Just before MW my left knee did something weird. I finally went to PT on Monday. Good news is she thinks it is acute. Probably caused by offloading from the right knee. She did a lot and it was quite sore after but on Tuesday when i ran it felt a lot better. Am very happy, i think it will get better soon now. I am going back to PT in 2 week though.

So while i am over sharing, though i have shared this. My life stress is dealing with my mom and brother. I have to say my mom is doing incredibly well after the disaster that was 2024. She is at home with my brother and now moves pretty good with her rololator. She is 83. however we have had to pick up all the slack at their house. Taking care of everything. I was handling it fairly well, but it has gotten worse in terms of i know this is going to continue for a while (and really the other option does not make anything better). i think i am struggling with my new normal. It does not leave a lot of time for me to do stuff that needs done.
 
@PrincessV thank you for that. Without knowing it you have been support for me. While we don't have the exact same physical things going on, we just seem to be in the same place. I am happy every time you post.
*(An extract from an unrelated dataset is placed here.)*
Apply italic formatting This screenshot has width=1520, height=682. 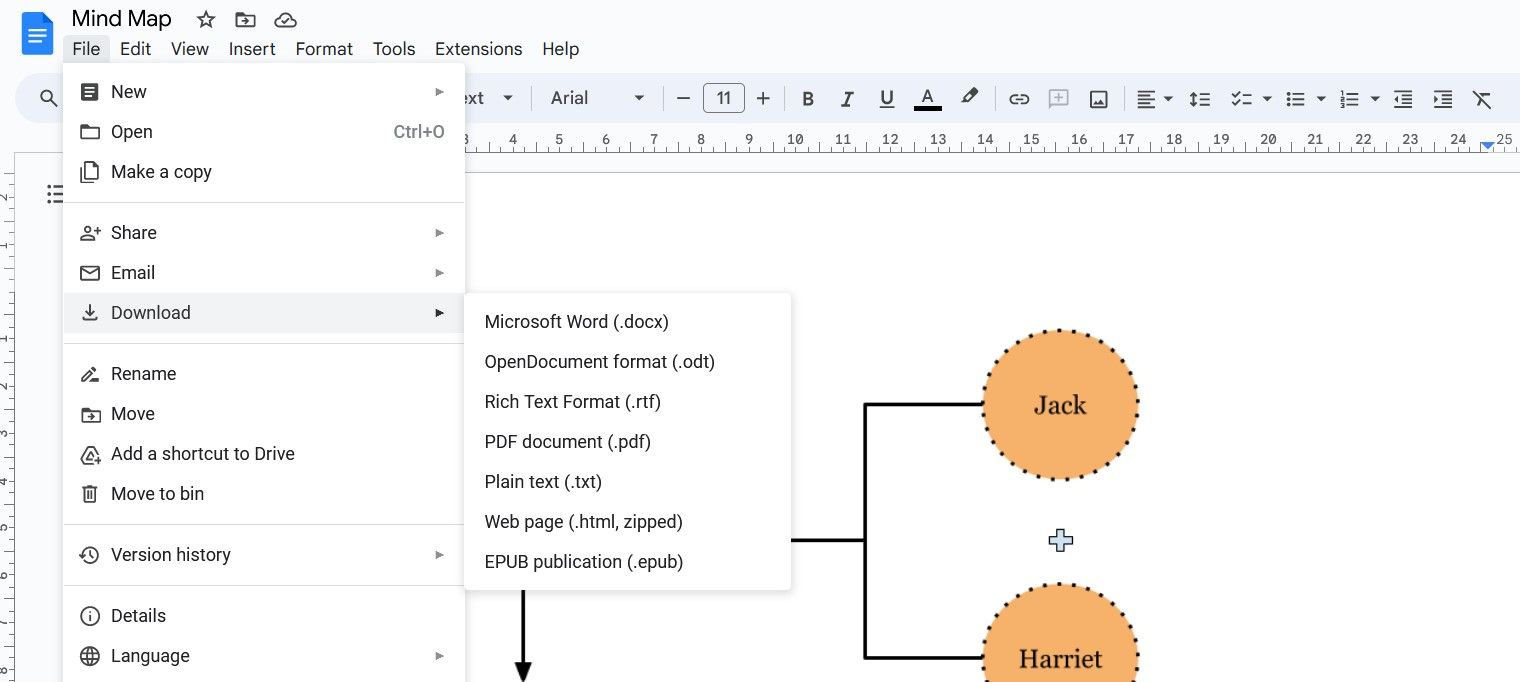pyautogui.click(x=847, y=98)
Even if it is not a happy one it is like, omg i have that too.
:lovestruc:hug: I feel exactly the same in return and I’m so glad we are able to lend support this way!
i think i am struggling with my new normal. It does not leave a lot of time for me to do stuff that needs done.
You nailed it right there. YUP.
 
One other thing to add to the "changes you make as you age" category....I do not post my monthly totals here for miles/pace, nor do I set any goals about how many miles I want to run. It serves no purpose for me (and only me). I still look at what I did over the month, but it's not about racking up the most miles or fastest pace.
 
I wish there was a “great, grand masters”category! At age 69 (70 on February 16th), my pace has decreased as aches and pains have increased. In general, I am just grateful that I am still out there with you people! I am inspired every day by your successes and failures, but mostly by your “never give up” attitudes.

Rheumatoid arthritis and osteoporosis wreaked havoc with the health of my mother and maternal grandmother. I have always fought against the possibility of spending 4-8 years in a nursing home. Mama was almost unable to move at my age, and she died before she turned 75. I recognize my diminishing ability, but don’t stress over it.
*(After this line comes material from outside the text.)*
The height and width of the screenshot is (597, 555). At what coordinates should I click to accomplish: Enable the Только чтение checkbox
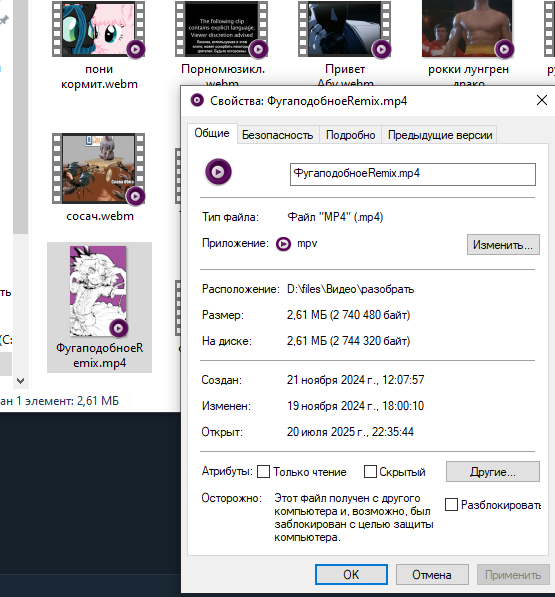[x=263, y=471]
My Map My Run app is set to report orally every 1/2 mile I run/walk, and during training runs, I make a little hand signal to thank God for every one, no matter how hard, how cold, how windy, how hot, how wet, or otherwise uncomfortable. I CAN move, so all is well.
 
Attqotd: I don’t know that I have adapted anything to how i train vs my age. I was injured last year but that’s always been a thing since I started playing football at 14. Injuries happen. I may be a little more mature about rehabbing the latest injury, but that’s it. I think anyone who ends up in a ski town has Peter Pan syndrome, so maybe it’s just my desire to not grow up.

I started running again recreationally in my late 20s to be in shape for snowboard season, when I would move out west. Mild Alcoholism, because restaurant life, often puts a damper on that. Currently, at 45, I still think I may have a PR in me vs my 29 year old self, but it’s going to take some more focus and consistency than I had back then, and a little more time to build up, but I don’t think I am horribly off from a pr considering I live ~7000’ higher than where I used to train and race.

The biggest motivator now is becoming a parent at 38. She is now to the point where she is riding chair lifts in her ski lessons and I would like her to understand I used to be okay at snowboarding. And keeping up with her in her busy and loud day to day life. And having a long enjoyable life for and with her and her mother.